The company completed 1,520 lettings in the twelve months up to the end of March 2022, for a total rental value of £30m.


Like-for-like occupancy is now up 7.8 percentage points to 89.6 per cent, while like-for-like rent roll up has risen 8.7 percentage points to £92.9m.


The boost in demand has helped the company rebound from a year of deep losses.


Workspace has now recovered from being £235.9m in the red last year, to making a profit before tax of £124m this year.


Alongside customer demand, the turnaround also reflects rising interest rates and property valuations.


For the full-year, Workspace’s trading profits after interest were up 21 per cent to £46.9m, driven by a 6.4 per cent increase in net rental income to £86.7m.


Its total dividend was up 21 per cent to 21.5p per share, an increase from 17.75p last year


Meanwhile, the company’s overall portfolio valuation has risen to £2.4bn, an underlying uplift of three per cent (£69m) from last year.


The company has engaged in a flurry of acquisitions and sales for its portfolio to expand its footprint.


Workspace acquired The Old Dairy in Shoreditch for £43m last September, the Busworks in Islington for £45m in November, and post year-end it completed the acquisition of McKay Securities PLC for £258m last month.


Over the full-year period, it has also sold 13-17 Fitzroy Street in Fitzrovia for £92m, and Highway Business Park in Limehouse for £24m.


As for refurbishments, it completed the refurbishment of Pall Mall Deposit in Ladbroke Grove last September, and opened Mirror Works, a new business centre in Stratford, one month later.


The company has a healthy pipeline of redevelopment activity projected to deliver 1.2m square feet of new and upgraded space over the next five years.

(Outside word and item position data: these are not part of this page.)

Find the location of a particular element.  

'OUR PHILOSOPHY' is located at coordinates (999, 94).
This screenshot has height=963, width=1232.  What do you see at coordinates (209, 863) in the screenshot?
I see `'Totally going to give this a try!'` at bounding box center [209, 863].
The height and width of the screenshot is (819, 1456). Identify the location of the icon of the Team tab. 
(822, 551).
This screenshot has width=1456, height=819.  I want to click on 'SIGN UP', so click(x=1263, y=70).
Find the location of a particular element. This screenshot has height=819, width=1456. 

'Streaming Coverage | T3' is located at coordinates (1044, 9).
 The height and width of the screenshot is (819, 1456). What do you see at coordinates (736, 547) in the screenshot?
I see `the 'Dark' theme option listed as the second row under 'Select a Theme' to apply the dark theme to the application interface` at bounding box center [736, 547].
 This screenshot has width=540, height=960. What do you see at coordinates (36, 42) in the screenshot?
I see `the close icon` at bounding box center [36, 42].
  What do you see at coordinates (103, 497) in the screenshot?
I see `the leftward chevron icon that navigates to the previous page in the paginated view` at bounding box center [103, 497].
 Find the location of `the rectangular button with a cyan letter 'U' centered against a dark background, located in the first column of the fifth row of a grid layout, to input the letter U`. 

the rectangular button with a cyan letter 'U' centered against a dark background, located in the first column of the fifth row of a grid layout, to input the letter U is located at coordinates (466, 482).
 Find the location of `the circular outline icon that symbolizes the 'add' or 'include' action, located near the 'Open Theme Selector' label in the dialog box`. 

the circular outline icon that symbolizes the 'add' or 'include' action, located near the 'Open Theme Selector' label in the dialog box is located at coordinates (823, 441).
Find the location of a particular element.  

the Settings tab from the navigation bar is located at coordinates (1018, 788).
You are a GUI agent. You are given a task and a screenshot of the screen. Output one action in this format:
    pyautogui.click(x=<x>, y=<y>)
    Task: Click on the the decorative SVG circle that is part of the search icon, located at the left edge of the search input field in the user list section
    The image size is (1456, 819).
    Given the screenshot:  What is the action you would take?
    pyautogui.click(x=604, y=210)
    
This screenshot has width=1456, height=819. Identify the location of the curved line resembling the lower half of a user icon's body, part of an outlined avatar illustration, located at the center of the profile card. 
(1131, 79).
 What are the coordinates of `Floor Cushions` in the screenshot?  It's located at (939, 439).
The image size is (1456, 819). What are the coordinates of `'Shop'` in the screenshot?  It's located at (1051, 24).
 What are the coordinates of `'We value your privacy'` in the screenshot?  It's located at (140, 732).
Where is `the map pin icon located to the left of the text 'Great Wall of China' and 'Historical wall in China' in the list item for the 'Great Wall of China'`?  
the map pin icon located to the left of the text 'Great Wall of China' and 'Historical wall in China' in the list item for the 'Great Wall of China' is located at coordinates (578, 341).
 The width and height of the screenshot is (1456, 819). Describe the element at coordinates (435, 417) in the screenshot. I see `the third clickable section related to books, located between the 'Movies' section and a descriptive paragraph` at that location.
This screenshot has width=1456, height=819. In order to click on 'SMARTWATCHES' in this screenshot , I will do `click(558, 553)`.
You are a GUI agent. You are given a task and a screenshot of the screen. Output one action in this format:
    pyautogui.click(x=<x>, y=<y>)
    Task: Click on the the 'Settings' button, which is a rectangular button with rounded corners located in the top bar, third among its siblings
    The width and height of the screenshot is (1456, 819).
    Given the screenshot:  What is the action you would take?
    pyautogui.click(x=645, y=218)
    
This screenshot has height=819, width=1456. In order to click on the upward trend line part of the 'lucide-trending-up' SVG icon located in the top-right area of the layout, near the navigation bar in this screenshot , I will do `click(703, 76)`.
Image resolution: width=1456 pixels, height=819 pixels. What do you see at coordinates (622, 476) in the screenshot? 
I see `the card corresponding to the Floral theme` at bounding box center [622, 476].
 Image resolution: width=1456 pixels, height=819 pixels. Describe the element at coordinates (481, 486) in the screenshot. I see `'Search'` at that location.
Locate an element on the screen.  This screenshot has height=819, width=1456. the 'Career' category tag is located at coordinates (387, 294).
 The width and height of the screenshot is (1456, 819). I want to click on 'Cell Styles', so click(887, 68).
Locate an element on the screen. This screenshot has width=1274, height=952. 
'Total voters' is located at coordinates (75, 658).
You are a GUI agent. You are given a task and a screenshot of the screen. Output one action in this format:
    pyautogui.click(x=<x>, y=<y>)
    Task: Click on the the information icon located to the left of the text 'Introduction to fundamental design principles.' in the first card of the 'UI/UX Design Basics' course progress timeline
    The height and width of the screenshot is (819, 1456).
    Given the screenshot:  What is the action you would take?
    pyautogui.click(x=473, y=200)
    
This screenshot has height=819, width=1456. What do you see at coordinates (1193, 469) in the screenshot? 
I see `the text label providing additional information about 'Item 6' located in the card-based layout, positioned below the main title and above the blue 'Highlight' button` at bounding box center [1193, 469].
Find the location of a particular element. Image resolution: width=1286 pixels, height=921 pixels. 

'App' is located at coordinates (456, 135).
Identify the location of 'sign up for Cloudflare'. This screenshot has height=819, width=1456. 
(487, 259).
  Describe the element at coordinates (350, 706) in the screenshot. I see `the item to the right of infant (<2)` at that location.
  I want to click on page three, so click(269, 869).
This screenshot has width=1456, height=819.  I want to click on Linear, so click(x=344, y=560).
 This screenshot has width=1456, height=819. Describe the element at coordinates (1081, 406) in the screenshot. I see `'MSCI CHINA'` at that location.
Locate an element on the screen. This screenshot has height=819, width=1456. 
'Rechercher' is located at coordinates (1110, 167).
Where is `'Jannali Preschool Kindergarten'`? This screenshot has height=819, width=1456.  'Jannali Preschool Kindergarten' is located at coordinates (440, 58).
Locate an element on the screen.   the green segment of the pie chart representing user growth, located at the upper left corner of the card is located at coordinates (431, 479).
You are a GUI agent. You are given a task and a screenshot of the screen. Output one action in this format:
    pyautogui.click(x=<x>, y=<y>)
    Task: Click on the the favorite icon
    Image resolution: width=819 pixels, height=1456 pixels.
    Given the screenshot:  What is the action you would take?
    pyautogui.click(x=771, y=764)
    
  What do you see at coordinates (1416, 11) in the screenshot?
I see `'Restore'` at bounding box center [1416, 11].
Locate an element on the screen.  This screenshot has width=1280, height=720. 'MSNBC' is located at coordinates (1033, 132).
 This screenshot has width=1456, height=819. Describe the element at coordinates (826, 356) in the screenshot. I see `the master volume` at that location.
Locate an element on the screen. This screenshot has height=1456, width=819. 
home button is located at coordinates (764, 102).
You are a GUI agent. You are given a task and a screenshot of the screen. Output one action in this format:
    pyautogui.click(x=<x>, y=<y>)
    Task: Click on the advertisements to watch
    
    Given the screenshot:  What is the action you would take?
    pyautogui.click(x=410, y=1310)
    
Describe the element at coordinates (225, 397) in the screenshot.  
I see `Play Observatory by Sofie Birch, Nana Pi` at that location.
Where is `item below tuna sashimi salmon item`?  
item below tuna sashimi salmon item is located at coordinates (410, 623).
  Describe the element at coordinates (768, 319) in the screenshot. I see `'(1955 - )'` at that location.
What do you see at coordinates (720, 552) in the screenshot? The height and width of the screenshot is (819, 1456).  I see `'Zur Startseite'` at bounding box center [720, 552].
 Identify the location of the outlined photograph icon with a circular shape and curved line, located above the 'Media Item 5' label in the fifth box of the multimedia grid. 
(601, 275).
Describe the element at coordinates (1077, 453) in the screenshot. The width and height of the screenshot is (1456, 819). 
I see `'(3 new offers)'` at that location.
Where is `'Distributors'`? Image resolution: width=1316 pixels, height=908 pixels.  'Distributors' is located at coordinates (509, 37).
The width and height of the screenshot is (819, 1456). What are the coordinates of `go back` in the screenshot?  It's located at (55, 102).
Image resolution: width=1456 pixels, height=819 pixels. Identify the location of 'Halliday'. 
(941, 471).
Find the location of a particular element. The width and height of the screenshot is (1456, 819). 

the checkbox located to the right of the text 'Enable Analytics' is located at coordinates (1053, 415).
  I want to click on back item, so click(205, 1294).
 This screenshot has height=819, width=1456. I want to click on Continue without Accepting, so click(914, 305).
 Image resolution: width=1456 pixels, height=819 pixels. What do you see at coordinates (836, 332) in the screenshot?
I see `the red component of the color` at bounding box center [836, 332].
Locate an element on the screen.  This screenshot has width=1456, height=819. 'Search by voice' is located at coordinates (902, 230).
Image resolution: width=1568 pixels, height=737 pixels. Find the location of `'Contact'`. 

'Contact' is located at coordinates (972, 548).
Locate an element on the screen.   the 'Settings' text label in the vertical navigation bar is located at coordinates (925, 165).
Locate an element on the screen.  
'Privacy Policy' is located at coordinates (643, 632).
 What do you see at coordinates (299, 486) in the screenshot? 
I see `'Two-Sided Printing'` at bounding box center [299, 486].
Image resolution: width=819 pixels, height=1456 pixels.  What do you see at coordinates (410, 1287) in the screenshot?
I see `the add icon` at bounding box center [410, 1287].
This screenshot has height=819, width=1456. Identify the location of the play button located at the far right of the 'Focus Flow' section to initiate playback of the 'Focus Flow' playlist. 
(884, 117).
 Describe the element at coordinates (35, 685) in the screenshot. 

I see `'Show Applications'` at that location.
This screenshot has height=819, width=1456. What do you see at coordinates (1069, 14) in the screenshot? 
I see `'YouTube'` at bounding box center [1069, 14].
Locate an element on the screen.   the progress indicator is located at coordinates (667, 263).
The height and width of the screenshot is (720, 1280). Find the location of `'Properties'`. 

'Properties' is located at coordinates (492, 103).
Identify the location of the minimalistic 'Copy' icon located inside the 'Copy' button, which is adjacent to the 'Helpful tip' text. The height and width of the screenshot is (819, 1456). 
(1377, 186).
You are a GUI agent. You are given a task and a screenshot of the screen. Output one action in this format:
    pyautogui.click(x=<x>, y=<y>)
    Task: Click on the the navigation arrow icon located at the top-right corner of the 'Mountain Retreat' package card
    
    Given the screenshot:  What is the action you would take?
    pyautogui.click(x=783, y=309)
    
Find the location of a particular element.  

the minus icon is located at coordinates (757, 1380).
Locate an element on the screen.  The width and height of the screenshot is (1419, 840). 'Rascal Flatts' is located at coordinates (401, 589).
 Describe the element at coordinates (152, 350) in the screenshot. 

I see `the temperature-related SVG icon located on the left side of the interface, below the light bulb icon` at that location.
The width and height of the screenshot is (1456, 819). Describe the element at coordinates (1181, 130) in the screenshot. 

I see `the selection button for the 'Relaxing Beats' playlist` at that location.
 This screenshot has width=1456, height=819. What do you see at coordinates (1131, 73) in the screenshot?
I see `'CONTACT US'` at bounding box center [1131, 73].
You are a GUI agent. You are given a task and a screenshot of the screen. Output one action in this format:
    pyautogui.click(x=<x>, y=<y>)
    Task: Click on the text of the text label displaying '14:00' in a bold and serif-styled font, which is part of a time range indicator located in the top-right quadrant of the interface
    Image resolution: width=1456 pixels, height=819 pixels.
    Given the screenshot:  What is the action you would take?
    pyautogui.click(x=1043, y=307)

Chief executive Graham Clemett said: “Our focus over the past year has been to support our customers’ return to the office, rebuild like-for-like occupancy back to 90 per cent and drive trading profit growth. I am delighted that we have been able to deliver on these targets, reflecting the fantastic efforts of the Workspace team, the quality of space and facilities we provide and the attractions of our distinctive flexible offer.”